Escudero-Viñolo maintains that, paradoxically, the system itself is pushing young people to use AI even if they have reservations about it. In the university environment, he assures, tasks begin to be designed assuming that students will use these tools, increasing their complexity and making it difficult to complete them without the support of these models. “They are forcing them to use it because they don’t arrive,” he points out. At the same time, this mass adoption is occurring “without having much idea about all the subsequent impacts it may have,” especially on the development of cognitive skills and abilities.
Although there may be widespread use of AI tools among younger generations, “it is premature to talk about addictionFrancisco José Estupiñá Puig, a contracted professor at the Faculty of Psychology at the UCM and co-director of the addictive behavior research group Controlab, prefers to talk about “dependence.” Estupiñá Puig proposes a possible future where AI “ends up becoming indispensable for many people, as the telephone or the internet connection already is.”

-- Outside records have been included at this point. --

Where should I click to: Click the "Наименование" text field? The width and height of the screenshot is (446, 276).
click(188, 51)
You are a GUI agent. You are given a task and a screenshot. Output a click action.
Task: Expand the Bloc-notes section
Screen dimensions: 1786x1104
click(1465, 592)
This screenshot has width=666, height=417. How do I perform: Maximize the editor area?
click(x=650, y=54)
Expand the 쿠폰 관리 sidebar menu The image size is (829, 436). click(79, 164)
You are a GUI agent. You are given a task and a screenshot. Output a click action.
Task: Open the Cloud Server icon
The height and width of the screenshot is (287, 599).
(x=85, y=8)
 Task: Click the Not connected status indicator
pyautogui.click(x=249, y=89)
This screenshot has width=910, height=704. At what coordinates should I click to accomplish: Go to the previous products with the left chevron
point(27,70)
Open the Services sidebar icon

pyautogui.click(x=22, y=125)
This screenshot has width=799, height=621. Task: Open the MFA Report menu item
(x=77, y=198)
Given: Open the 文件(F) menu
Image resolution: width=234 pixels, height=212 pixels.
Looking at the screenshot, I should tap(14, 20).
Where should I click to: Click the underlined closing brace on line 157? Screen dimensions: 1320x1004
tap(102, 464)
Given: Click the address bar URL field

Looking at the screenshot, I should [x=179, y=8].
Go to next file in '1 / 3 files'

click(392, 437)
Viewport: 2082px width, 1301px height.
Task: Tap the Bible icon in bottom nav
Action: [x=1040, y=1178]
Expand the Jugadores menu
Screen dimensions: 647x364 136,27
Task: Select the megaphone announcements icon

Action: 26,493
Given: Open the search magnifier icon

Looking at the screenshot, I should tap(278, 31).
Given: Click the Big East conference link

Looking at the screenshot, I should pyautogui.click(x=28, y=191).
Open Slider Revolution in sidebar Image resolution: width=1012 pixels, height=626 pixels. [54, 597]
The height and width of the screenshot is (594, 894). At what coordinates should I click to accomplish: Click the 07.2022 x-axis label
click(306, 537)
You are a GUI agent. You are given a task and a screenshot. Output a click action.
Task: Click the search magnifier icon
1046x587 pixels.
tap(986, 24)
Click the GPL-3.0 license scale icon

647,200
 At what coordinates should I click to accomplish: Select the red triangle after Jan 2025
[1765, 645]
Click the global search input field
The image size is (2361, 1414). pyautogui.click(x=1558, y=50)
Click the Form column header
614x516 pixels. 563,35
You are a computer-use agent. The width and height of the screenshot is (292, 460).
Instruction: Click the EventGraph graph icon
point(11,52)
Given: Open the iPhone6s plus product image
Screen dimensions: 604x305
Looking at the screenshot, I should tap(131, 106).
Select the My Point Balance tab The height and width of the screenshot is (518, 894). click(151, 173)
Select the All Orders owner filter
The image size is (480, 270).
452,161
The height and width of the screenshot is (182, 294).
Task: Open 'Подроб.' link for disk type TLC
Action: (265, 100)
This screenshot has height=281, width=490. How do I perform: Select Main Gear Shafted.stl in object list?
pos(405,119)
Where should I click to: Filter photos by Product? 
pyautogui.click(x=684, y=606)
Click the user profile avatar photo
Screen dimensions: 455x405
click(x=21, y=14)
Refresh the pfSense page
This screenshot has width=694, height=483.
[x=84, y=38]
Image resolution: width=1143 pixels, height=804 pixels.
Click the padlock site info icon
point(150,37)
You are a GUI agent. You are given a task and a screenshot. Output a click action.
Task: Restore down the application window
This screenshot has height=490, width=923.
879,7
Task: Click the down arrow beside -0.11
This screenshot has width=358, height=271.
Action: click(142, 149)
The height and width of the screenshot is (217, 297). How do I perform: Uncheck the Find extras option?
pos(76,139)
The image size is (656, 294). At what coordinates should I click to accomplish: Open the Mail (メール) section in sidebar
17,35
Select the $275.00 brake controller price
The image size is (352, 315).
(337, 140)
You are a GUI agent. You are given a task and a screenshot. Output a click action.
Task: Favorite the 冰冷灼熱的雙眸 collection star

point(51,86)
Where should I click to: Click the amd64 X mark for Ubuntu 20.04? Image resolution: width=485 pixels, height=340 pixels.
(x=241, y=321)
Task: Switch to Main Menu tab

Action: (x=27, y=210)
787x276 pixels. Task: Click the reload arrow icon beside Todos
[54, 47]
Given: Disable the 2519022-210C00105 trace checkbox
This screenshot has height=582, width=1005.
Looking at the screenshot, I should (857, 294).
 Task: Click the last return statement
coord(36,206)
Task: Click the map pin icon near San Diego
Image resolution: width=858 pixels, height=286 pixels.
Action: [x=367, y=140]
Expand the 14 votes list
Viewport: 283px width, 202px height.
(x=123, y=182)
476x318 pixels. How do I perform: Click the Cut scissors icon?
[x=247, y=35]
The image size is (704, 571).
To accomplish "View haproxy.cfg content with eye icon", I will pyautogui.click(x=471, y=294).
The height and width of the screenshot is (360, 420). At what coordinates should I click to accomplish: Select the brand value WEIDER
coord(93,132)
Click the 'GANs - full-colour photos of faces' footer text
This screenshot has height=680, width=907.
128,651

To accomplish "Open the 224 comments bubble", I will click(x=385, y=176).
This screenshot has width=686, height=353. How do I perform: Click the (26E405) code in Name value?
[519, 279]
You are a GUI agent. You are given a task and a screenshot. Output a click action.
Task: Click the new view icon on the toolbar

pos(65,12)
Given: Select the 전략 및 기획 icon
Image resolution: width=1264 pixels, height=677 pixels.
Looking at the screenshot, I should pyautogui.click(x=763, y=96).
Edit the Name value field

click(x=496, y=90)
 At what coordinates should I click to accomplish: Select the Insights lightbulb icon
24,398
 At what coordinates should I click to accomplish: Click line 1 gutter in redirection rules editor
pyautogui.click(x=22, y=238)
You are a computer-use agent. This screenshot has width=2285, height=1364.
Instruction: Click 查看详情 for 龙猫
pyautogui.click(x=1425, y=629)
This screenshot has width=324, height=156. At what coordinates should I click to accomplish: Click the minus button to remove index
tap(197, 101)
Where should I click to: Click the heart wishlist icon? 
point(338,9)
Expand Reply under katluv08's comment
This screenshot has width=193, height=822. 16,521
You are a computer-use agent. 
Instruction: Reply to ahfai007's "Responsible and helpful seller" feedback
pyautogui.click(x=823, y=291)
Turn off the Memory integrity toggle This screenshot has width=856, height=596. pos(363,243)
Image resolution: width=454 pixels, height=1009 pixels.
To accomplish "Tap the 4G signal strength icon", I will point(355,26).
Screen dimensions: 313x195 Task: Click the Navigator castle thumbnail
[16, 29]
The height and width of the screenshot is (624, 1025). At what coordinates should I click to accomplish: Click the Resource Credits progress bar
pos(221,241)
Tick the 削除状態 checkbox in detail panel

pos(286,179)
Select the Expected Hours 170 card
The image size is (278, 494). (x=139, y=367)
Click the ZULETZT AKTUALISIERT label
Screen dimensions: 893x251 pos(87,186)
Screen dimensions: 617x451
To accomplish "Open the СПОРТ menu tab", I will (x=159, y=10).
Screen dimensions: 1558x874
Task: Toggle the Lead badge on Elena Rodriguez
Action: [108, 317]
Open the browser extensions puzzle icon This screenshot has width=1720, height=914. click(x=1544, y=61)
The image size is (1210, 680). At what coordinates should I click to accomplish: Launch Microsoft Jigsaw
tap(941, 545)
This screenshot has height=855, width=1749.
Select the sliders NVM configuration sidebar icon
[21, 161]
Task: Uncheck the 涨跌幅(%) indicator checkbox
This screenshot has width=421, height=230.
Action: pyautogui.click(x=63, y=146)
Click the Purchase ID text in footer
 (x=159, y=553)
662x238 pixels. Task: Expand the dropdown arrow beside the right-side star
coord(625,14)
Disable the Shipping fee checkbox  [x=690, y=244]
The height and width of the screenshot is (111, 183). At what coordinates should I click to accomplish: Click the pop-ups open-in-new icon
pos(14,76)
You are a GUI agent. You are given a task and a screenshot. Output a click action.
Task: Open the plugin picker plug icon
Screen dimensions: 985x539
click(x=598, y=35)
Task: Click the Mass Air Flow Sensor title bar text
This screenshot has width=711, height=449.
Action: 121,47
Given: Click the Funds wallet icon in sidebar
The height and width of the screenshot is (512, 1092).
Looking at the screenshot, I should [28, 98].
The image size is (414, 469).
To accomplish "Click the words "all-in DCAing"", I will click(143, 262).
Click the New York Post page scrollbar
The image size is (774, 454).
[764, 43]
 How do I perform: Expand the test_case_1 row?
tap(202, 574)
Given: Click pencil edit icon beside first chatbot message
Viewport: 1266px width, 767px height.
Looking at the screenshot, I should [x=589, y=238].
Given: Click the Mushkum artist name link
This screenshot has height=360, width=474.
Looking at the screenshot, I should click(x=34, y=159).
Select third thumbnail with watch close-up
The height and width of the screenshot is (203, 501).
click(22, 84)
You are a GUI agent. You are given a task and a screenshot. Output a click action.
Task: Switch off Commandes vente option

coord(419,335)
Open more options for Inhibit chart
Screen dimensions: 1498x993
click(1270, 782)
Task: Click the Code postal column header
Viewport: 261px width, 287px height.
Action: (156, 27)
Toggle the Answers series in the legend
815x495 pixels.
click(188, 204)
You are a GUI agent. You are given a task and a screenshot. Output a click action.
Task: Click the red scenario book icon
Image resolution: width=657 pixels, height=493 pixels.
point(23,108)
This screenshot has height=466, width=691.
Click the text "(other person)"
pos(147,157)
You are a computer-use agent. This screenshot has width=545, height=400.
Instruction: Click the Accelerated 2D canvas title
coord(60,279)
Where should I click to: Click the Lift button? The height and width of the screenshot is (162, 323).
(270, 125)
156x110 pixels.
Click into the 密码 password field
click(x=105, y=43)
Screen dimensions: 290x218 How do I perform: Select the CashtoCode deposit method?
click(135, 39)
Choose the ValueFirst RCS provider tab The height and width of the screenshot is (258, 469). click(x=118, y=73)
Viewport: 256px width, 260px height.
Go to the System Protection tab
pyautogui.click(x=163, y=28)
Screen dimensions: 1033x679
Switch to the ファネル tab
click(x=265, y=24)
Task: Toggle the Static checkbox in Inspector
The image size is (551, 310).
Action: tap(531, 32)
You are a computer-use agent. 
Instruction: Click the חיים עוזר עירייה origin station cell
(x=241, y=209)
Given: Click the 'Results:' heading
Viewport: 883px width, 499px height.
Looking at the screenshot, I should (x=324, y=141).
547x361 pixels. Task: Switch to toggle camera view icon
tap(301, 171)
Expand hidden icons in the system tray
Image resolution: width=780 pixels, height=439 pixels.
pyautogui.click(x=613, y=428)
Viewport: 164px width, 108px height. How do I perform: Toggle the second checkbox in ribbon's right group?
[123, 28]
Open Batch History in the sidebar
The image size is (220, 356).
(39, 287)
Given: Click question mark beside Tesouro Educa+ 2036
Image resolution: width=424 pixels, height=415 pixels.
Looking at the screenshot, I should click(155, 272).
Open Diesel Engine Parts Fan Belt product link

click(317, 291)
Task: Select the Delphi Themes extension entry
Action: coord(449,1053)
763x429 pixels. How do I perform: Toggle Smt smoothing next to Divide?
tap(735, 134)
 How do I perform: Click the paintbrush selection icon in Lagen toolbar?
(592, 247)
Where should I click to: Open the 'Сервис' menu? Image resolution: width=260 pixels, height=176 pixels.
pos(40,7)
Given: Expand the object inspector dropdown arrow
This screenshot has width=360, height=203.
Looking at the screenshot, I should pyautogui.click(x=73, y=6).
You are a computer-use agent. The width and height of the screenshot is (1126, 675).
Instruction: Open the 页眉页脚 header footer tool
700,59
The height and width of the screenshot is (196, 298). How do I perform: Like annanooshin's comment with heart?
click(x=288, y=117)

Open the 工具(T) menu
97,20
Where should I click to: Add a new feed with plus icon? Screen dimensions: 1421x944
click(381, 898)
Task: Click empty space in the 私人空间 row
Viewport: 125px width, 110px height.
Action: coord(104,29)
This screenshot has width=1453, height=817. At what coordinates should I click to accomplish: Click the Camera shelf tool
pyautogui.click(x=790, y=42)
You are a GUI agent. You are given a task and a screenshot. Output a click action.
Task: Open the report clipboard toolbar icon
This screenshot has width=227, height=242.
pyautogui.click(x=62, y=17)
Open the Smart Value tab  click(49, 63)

From educational technology, Poyatos Dorado sees it as essential “not to delegate our thinking to AI”: “If AI writes for you, it means it thinks for you.” Meanwhile, for Gutiérrez García a “critical vision of AI can be interesting, but not enough.” Especially in a context in which “people cling to its use like a burning nail.”
From psychology, Estupiñá Puig highlights the importance of “posing limits of use and seeking delimited interactions,” maintaining a “defined purpose and clear objectives.” For the expert, an uncritical use of these tools can have consequences on two levels: both in the mental health —especially when AI begins to occupy spaces of emotional or even therapeutic support—as well as intellectual support.
“That one of the three most popular uses of ChatGPT is to use it as psychotherapy, which is a terrible idea, speaks to us about a problem of regulation as well as one of access to resources to maintain mental health,” he points out. And he adds another warning: “We must be careful with the possibility that regular unstructured use weakens our critical thinking.”
In a context in which it is required to develop a relationship with a technology that in a very short time has been massively integrated into everyday life—and which, in addition, greatly facilitates many tasks—Escudero-Viñolo remembers that “stability” is a key factor to be able to reflect on its use. When the daily rhythm barely leaves room to stop, think and question the extent to which we depend on these tools, it is much more difficult to consider limits or alternative ways of relating to them.